Maranhão se fortalece com Plano B

O governador do Estado, José Maranhão, produziu o fato político mais expressivo dos últimos dias ao admitir pela primeira vez a possibilidade de ceder a candidatura ao Governo em 2010 para o prefeito de Campina Grande, Veneziano Vital, caso as pesquisas indiquem essa condição no próximo ano.

Ninguém no maranhismo e pouca gente fora dele, a exemplo do ex-deputado federal Gilvan Freire, admitia que o governador pudesse abrigar o famoso Plano B como alternativa de poder de seu grupo, através do prefeito campinense.

Ao assumir essa condição, Maranhão constrói uma série de fatores agregadores em torno de seu grupo e aliados, a exemplo do fortalecimento de sua própria candidatura, porque ao admitir a renúncia da disputa ao Governo ele se consolida como líder maior de seu agrupamento atraindo a unidade em nível extraordinário.

Mas, a rigor, a primazia é mesmo o Plano M – dele próprio estar na condição de candidato à reeleição, cujo projeto só não se efetivará caso as pesquisas apontem outra alternativa.

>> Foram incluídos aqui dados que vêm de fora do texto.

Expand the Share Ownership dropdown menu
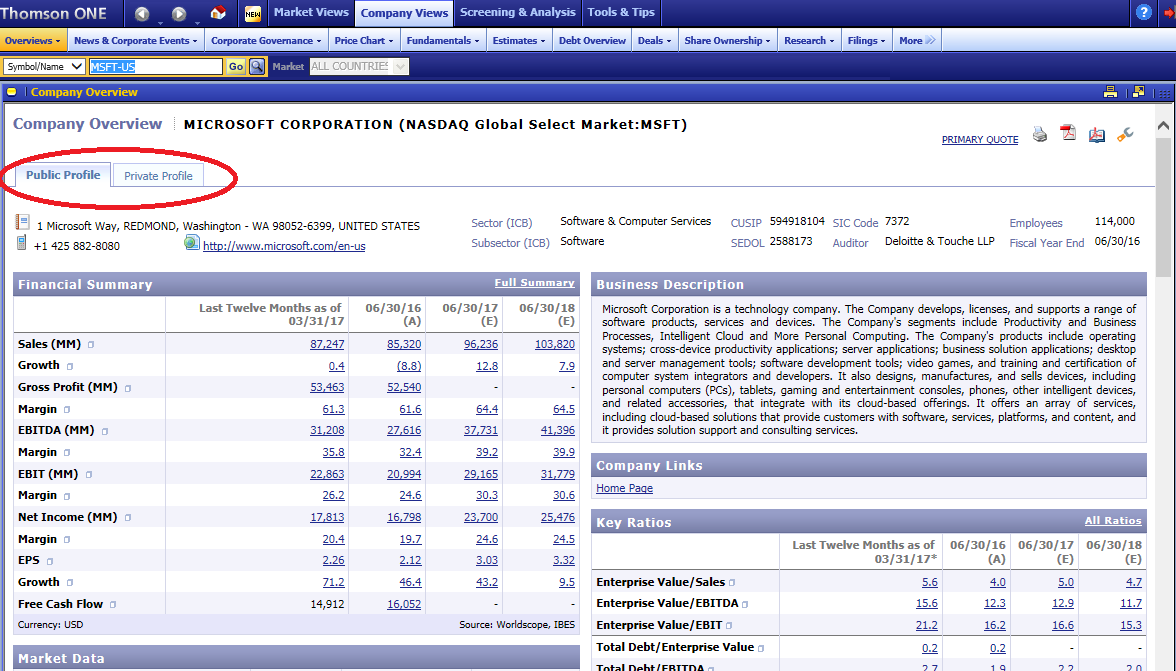[x=727, y=41]

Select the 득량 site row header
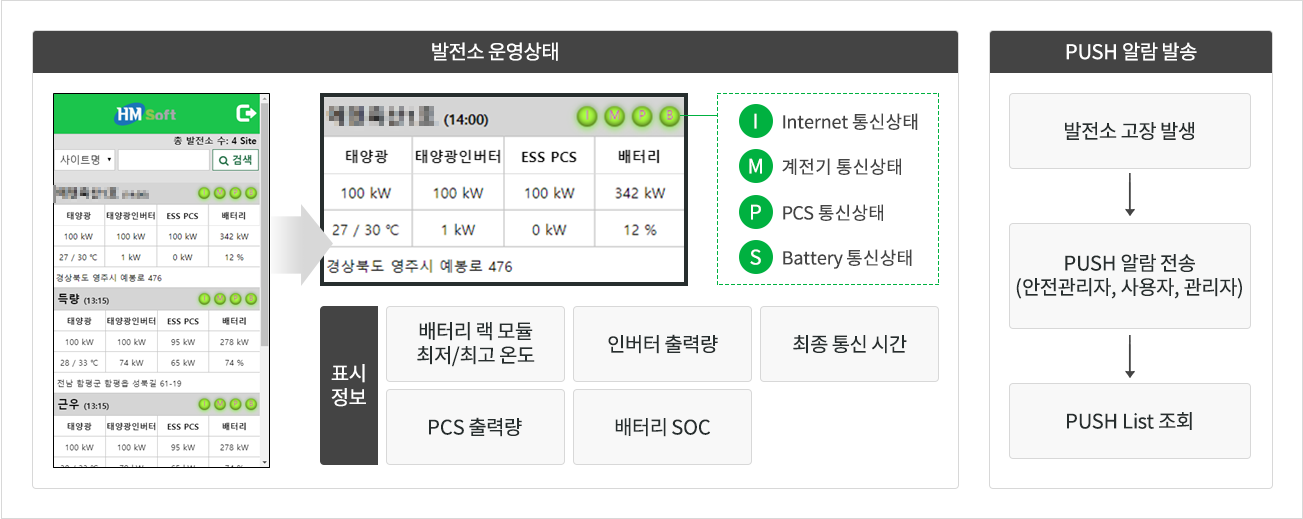157,298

A partir de agora, Maranhão vai ampliar o ritmo das ações para gerar resultados concretos do Governo, que ainda se mantém lento, visando com esses incrementos alcançar o tamanho eleitoral de que precisa para manter-se no Palácio da Redenção.

Esta é a preferência principal, mas já não é mais a única.

O governador sai também com outro trunfo: se precisar adotar o Plano B poderá abrir espaços para disputar o Senado Federal construindo em qualquer que seja a situação de futuro a sua aposentadoria da atividade política em face da idade.

Independentemente, surpreendendo ou não, Maranhão apresentou uma postura digna de quem quer e está sabendo jogar o jogo da sucessão.